Slashdot Mirror

← Back to Stories (view on slashdot.org)

OEMs Allowed To Lock Secure Boot In Windows 10 Computers

Posted by Soulskill on from the feel-free-to-do-whatever-we-want-with-your-new-computer dept.

jones_supa writes: Hardware that sports the "Designed for Windows 8" logo requires machines to support UEFI Secure Boot. When the feature is enabled, the core software components used to boot the machine are verified for correct cryptographic signatures, or the system refuses to boot. This is a desirable security feature, because it protects from malware sneaking into the boot process. However, it has an issue for alternative operating systems, because it's likely they won't have a signature that Secure Boot will authorize. No worries, because Microsoft also mandated that every system must have a UEFI configuration setting to turn the protection off, allowing booting other operating systems. This situation may now change. At its WinHEC hardware conference in Shenzhen, China, Microsoft said the setting to allow Secure Boot to be turned off will become optional when Windows 10 arrives. Hardware can be "Designed for Windows 10," and offer no way to opt out of the Secure Boot lock down. The choice to provide the setting (or not) will be up to the original equipment manufacturer.

5 of 362 comments (clear)

  1. Re:Microsoft afraid of the YOTLD? by Lunix+Nutcase · · Score: 2, Informative

    Microsoft afraid of the YOTLD?

    Nah, couldn't be.

    Maybe in some alternate universe, but certainly not in this one.
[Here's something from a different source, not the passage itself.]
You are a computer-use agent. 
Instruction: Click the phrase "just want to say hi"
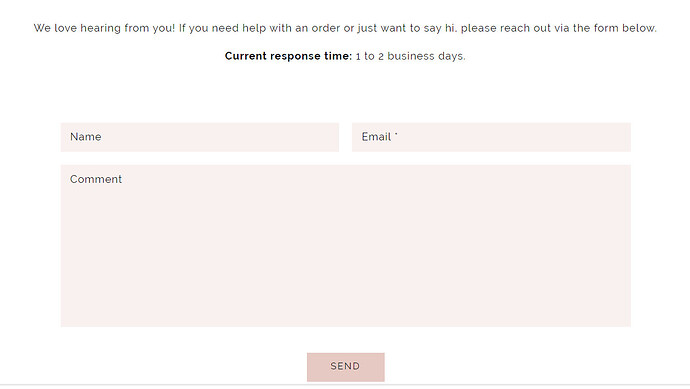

    I don't buy prebuilts but any manufacturer that locks secureboot will no longer be recommended to any of my non-tech-savvy friends.

    So they'll lose what? 2 whole sales out of 10s of millions?
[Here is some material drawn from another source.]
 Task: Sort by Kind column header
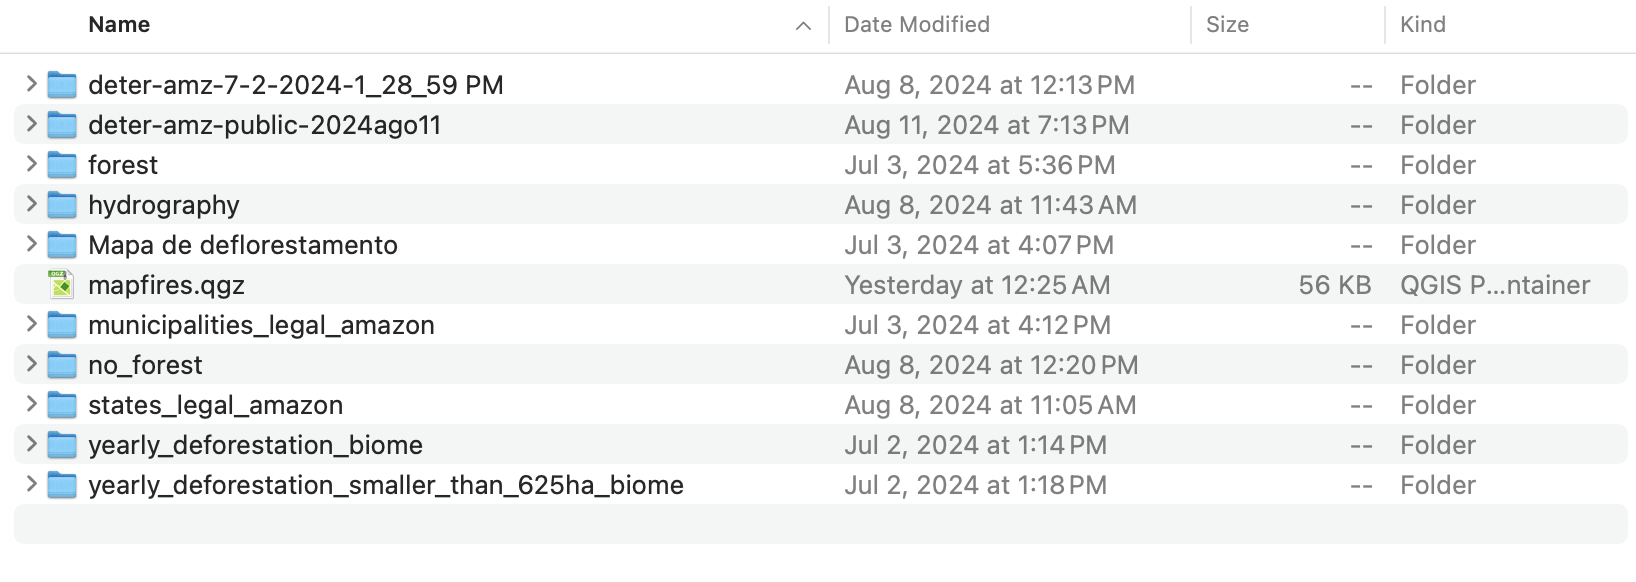click(1423, 25)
  2. Re:Slippery slope by TapeCutter · · Score: 4, Informative

    The problem is boot sector or BIOS malware is now a real thing that needs real defences. It's not some obscure academic attack any more.

    Boot sector attacks have been a malware vector since..well...forever, back in the DOS3.x days we had Norton disk doctor to remove them manually.

    --
    And did you exchange a walk on part in the war for a lead role in a cage? - Pink Floyd.
  3. Re:I dub all unswitchable hardware: disposable by Lead+Butthead · · Score: 4, Informative

    ... to apply some unofficial, off-the-record pressure to the OEMs ...

    Pressure? Not at all. There'll just be a ... "discount" if you do. This has happened before, and it'll happen again. It's within M$'s nature to rub out its competitors by pressing every advantage; it can't help itself.

    --
    ELOI, ELOI, LAMA SABACHTHANI!?
  4. Even worse than you think by Anonymous Coward · · Score: 3, Informative

    I just purchased four Dells with Windows 8.1 from NewEgg along with 8.1 Professional for each to use in a business. I swapped out the HDDs for SSDs and installed using OEM licensed, legitimate 8.1 Pro media. None of them will run Professional, instead defaulting to fully registered 8.1 Basic.

    They wont accept the Windows Product keys at all. Instead, they show completely different keys that must have been installed into the hardware. This occurs whether secure boot is turned on or off. I have a case number with MS to resolve this BS.

    I also bulit a PC from parts and installed using a fifth copy of 8.1 Pro. It installed correctly and jumped right onto the domain. This is not about "copyright infringement". It is about control and squeezing customers for as much money as they can get.

  5. Can't happen by 0123456 · · Score: 4, Informative

    When we pointed this out years ago, the Microsoft trolls told us to stop being silly, because it was optional and Microsoft would never, ever think of changing that. Why, the very idea!